It's the birthday in Nevada, Missouri, 1906, of director JOHN HUSTON, who made Treasure of the Sierra Madre (1948), The African Queen (1952), and The Man Who Would Be King (1975). He was a jack-of-all-trades as a young man: by the time he was 25 years old he'd boxed professionally, been a soldier in the Mexican cavalry, a reporter, an actor, and had written short stories and plays. His first shot at directing came when he was 35, when he made The Maltese Falcon.
It's the birthday in Savannah, Georgia, 1889, of poet CONRAD AIKEN who, just before he died in 1973, wrote: "In eighteen hundred and eighty nine/Conrad Aiken crossed the line./In nineteen hundred and question mark/Aiken's windowpane was dark/But in between, o in between the things he'd seen!" He was raised in Savannah, but then sent when he was 11 years old to live with relatives in New England after his parents were killed in a murder-suicide. He went to Harvard, became friends with classmate T.S. Eliot, then lived off and on in England for decades, writing five novels, an autobiography, volumes of short stories and criticism; and 35 books of poetry, for which he won the 1930 Pulitzer Prize.
It was on this day in 1850 that the two authors NATHANIEL HAWTHORNE and HERMAN MELVILLE met for the first time, on a hike in the Berkshire Hills of Massachusetts. The story goes that their hiking party got caught in a thunderstorm halfway up Monument Mountain, and the two men talked books while waiting out the storm in the shelter of some rocks. Hawthorne was 46 years old and had just written The Scarlet Letter; Melville was 31 and part way through writing Moby Dick. They became great friends.
It's the birthday in Dieppe (dyep), France, 1850, of GUY DE MAUPASSANT, the man who the French consider their greatest short-story writer. He wrote over 300 of them before his death in an asylum at 42, as well as six novels, three travel books, and a collection of poetry.

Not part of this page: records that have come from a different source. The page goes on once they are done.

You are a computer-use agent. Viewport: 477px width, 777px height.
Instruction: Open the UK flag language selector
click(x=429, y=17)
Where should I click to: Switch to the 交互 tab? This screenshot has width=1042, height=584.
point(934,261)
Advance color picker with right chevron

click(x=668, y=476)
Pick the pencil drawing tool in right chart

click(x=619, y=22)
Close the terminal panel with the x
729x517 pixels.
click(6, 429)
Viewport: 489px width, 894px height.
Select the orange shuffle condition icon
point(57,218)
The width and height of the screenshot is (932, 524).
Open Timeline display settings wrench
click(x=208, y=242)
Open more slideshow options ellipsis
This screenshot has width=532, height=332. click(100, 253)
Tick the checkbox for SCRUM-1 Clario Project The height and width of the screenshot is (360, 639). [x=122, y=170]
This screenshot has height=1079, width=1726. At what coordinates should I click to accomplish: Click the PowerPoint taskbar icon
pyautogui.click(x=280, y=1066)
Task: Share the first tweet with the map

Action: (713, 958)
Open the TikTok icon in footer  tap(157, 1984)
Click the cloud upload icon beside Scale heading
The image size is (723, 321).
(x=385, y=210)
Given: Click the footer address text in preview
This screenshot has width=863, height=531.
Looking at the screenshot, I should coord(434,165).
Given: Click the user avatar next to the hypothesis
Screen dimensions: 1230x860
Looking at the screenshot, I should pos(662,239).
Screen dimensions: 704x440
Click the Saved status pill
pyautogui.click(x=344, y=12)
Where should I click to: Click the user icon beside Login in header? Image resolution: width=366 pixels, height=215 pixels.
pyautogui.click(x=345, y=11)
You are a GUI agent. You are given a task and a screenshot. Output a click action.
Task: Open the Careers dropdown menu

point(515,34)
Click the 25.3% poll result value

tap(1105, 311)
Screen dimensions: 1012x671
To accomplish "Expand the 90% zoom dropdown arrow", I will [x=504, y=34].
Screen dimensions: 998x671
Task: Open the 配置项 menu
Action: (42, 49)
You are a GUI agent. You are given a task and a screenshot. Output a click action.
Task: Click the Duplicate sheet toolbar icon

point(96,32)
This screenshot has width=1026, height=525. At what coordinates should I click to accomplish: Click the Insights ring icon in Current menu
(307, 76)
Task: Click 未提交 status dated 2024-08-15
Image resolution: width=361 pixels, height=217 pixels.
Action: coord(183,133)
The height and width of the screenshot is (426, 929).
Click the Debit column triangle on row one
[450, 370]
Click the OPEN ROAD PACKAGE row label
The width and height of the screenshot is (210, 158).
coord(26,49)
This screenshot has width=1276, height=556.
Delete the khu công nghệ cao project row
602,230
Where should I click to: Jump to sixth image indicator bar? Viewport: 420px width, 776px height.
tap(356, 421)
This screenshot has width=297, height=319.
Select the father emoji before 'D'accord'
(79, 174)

It's the baptismal day in 1604 of JOHN ELIOT, the preacher who came to be known as the "Apostle to the Indians," born in Hertfordshire, England, 1604. He landed in Boston in his late 20s and he was invited to pastor a Puritan congregation in nearby Roxbury, which he did for 60 years. He taught himself how to speak Natick, the language of the Algonquin Indians, and in 1650 he began translating the Bible into Natick. Thirteen years later, in 1663, Eliot came out with the Natick Bible, the first Bible of any kind printed in North America.